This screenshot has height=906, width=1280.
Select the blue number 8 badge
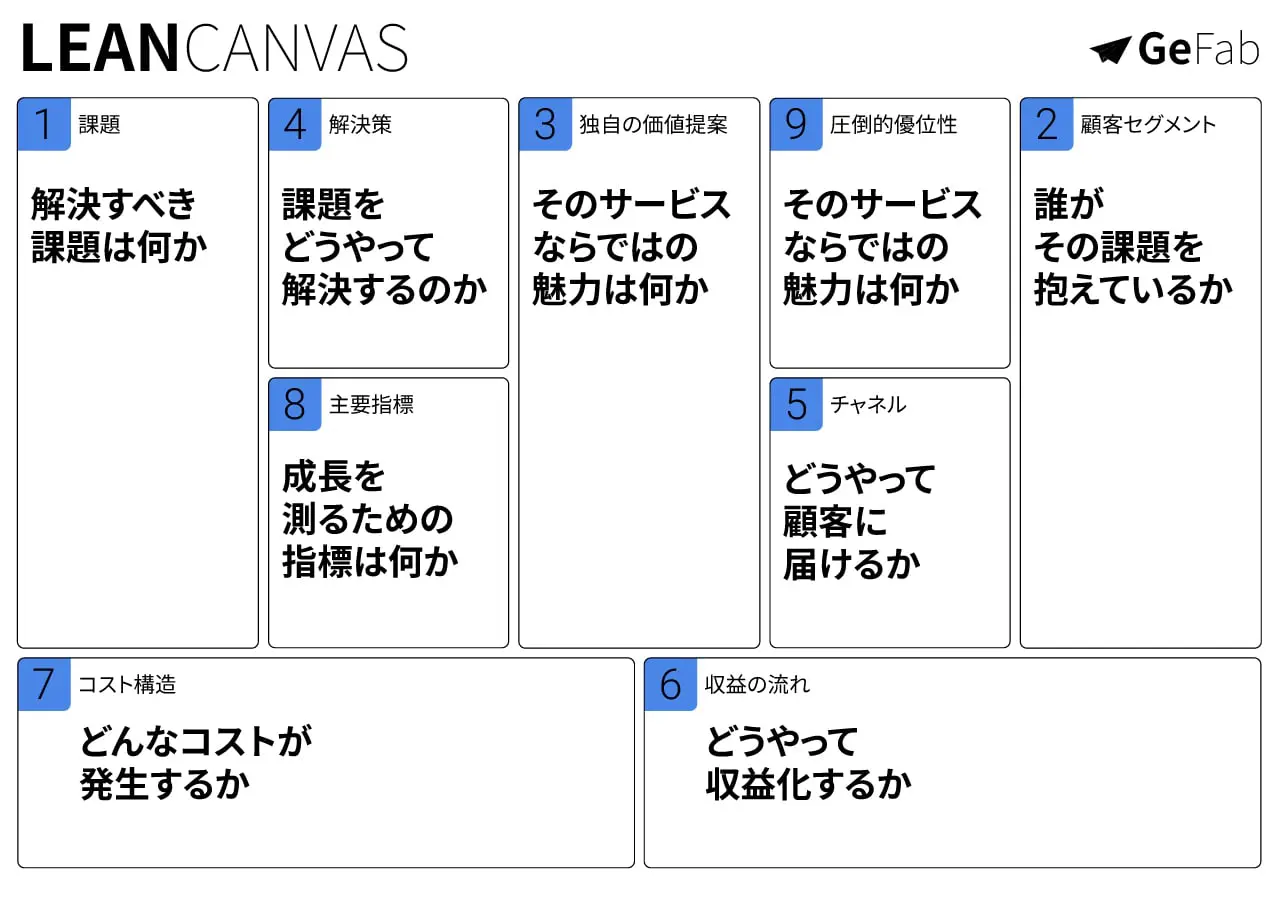point(295,405)
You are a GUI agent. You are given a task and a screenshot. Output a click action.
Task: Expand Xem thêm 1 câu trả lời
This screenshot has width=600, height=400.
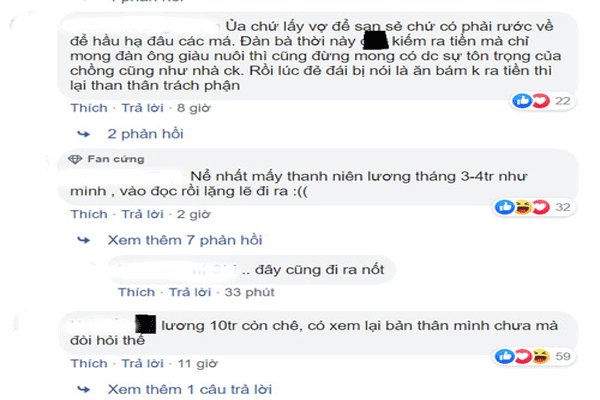tap(190, 389)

• TASK ITEM
The answer must reproduce every line of the records above exactly, with all pictures left out.

• SOLUTION TO THE PROBLEM
This screenshot has height=906, width=1280.
Select the blue number 8 badge
point(295,405)
You are a GUI agent. You are given a task and a screenshot. Output a click action.
Task: Expand Xem thêm 1 câu trả lời
This screenshot has width=600, height=400.
tap(190, 389)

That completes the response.